(Stored records)

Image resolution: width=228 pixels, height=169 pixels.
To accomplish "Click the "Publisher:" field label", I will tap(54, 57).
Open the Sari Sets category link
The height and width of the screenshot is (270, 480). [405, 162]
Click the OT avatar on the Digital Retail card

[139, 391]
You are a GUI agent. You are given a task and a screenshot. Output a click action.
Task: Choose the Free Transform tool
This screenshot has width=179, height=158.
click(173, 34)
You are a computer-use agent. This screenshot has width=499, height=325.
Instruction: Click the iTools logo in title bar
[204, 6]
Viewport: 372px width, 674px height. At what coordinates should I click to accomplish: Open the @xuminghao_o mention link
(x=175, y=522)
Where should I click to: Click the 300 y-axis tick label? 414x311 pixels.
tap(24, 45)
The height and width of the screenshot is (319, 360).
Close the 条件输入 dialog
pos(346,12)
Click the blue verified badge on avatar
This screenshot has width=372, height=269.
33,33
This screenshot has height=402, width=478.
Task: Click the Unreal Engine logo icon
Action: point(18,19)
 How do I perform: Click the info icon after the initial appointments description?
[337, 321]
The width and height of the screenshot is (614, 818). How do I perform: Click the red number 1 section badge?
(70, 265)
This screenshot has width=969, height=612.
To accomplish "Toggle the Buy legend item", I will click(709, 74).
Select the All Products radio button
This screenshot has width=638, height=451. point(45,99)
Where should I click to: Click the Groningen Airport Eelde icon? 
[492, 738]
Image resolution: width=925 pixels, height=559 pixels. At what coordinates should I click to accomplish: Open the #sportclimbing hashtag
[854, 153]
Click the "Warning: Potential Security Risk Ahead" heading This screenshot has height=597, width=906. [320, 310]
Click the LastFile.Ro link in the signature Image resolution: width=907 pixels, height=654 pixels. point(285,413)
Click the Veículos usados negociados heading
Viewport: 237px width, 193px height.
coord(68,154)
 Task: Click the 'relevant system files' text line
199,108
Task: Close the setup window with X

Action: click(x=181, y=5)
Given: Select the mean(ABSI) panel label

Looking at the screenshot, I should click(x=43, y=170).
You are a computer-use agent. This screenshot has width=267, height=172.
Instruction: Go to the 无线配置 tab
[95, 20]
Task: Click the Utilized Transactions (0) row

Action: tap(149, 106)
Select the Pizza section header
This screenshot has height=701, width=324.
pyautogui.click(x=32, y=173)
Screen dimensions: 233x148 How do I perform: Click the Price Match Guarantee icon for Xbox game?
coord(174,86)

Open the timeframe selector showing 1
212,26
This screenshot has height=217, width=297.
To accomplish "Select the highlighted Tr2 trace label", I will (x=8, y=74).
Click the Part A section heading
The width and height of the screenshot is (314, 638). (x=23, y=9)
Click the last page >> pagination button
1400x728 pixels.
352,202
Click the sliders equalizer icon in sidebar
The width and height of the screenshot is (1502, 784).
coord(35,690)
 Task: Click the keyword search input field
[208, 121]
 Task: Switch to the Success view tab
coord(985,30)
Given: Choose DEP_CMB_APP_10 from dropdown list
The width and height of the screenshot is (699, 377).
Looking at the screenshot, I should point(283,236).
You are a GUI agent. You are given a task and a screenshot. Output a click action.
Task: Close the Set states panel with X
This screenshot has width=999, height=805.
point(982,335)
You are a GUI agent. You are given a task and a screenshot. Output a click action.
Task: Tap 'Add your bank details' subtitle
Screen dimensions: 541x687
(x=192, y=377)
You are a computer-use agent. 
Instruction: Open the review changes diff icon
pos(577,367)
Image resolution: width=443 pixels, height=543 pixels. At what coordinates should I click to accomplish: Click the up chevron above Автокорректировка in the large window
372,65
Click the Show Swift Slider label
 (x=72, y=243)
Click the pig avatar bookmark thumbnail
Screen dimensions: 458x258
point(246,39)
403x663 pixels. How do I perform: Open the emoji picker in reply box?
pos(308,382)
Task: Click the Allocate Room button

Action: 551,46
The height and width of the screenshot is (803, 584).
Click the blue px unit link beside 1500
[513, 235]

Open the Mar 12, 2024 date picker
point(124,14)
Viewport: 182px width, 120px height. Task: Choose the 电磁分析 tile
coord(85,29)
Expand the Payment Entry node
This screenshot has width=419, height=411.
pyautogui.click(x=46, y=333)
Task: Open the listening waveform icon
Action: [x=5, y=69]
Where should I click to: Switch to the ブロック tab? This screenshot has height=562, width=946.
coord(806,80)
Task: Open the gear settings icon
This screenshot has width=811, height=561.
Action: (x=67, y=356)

→ **Problem details**:
Render the whole set of entries again, exactly as given.

→ **Output for this task**:
Image resolution: width=228 pixels, height=169 pixels.
To accomplish "Click the "Publisher:" field label", I will tap(54, 57).
Open the Sari Sets category link
The height and width of the screenshot is (270, 480). [405, 162]
Click the OT avatar on the Digital Retail card

[139, 391]
You are a GUI agent. You are given a task and a screenshot. Output a click action.
Task: Choose the Free Transform tool
This screenshot has width=179, height=158.
click(173, 34)
You are a computer-use agent. This screenshot has width=499, height=325.
Instruction: Click the iTools logo in title bar
[204, 6]
Viewport: 372px width, 674px height. At what coordinates should I click to accomplish: Open the @xuminghao_o mention link
(x=175, y=522)
Where should I click to: Click the 300 y-axis tick label? 414x311 pixels.
tap(24, 45)
The height and width of the screenshot is (319, 360).
Close the 条件输入 dialog
pos(346,12)
Click the blue verified badge on avatar
This screenshot has width=372, height=269.
33,33
This screenshot has height=402, width=478.
Task: Click the Unreal Engine logo icon
Action: point(18,19)
 How do I perform: Click the info icon after the initial appointments description?
[337, 321]
The width and height of the screenshot is (614, 818). How do I perform: Click the red number 1 section badge?
(70, 265)
This screenshot has width=969, height=612.
To accomplish "Toggle the Buy legend item", I will click(709, 74).
Select the All Products radio button
This screenshot has width=638, height=451. point(45,99)
Where should I click to: Click the Groningen Airport Eelde icon? 
[492, 738]
Image resolution: width=925 pixels, height=559 pixels. At what coordinates should I click to accomplish: Open the #sportclimbing hashtag
[854, 153]
Click the "Warning: Potential Security Risk Ahead" heading This screenshot has height=597, width=906. [320, 310]
Click the LastFile.Ro link in the signature Image resolution: width=907 pixels, height=654 pixels. point(285,413)
Click the Veículos usados negociados heading
Viewport: 237px width, 193px height.
coord(68,154)
 Task: Click the 'relevant system files' text line
199,108
Task: Close the setup window with X

Action: click(x=181, y=5)
Given: Select the mean(ABSI) panel label

Looking at the screenshot, I should click(x=43, y=170).
You are a computer-use agent. This screenshot has width=267, height=172.
Instruction: Go to the 无线配置 tab
[95, 20]
Task: Click the Utilized Transactions (0) row

Action: tap(149, 106)
Select the Pizza section header
This screenshot has height=701, width=324.
pyautogui.click(x=32, y=173)
Screen dimensions: 233x148 How do I perform: Click the Price Match Guarantee icon for Xbox game?
coord(174,86)

Open the timeframe selector showing 1
212,26
This screenshot has height=217, width=297.
To accomplish "Select the highlighted Tr2 trace label", I will (x=8, y=74).
Click the Part A section heading
The width and height of the screenshot is (314, 638). (x=23, y=9)
Click the last page >> pagination button
1400x728 pixels.
352,202
Click the sliders equalizer icon in sidebar
The width and height of the screenshot is (1502, 784).
coord(35,690)
 Task: Click the keyword search input field
[208, 121]
 Task: Switch to the Success view tab
coord(985,30)
Given: Choose DEP_CMB_APP_10 from dropdown list
The width and height of the screenshot is (699, 377).
Looking at the screenshot, I should point(283,236).
You are a GUI agent. You are given a task and a screenshot. Output a click action.
Task: Close the Set states panel with X
This screenshot has width=999, height=805.
point(982,335)
You are a GUI agent. You are given a task and a screenshot. Output a click action.
Task: Tap 'Add your bank details' subtitle
Screen dimensions: 541x687
(x=192, y=377)
You are a computer-use agent. 
Instruction: Open the review changes diff icon
pos(577,367)
Image resolution: width=443 pixels, height=543 pixels. At what coordinates should I click to accomplish: Click the up chevron above Автокорректировка in the large window
372,65
Click the Show Swift Slider label
 (x=72, y=243)
Click the pig avatar bookmark thumbnail
Screen dimensions: 458x258
point(246,39)
403x663 pixels. How do I perform: Open the emoji picker in reply box?
pos(308,382)
Task: Click the Allocate Room button

Action: 551,46
The height and width of the screenshot is (803, 584).
Click the blue px unit link beside 1500
[513, 235]

Open the Mar 12, 2024 date picker
point(124,14)
Viewport: 182px width, 120px height. Task: Choose the 电磁分析 tile
coord(85,29)
Expand the Payment Entry node
This screenshot has width=419, height=411.
pyautogui.click(x=46, y=333)
Task: Open the listening waveform icon
Action: [x=5, y=69]
Where should I click to: Switch to the ブロック tab? This screenshot has height=562, width=946.
coord(806,80)
Task: Open the gear settings icon
This screenshot has width=811, height=561.
Action: (x=67, y=356)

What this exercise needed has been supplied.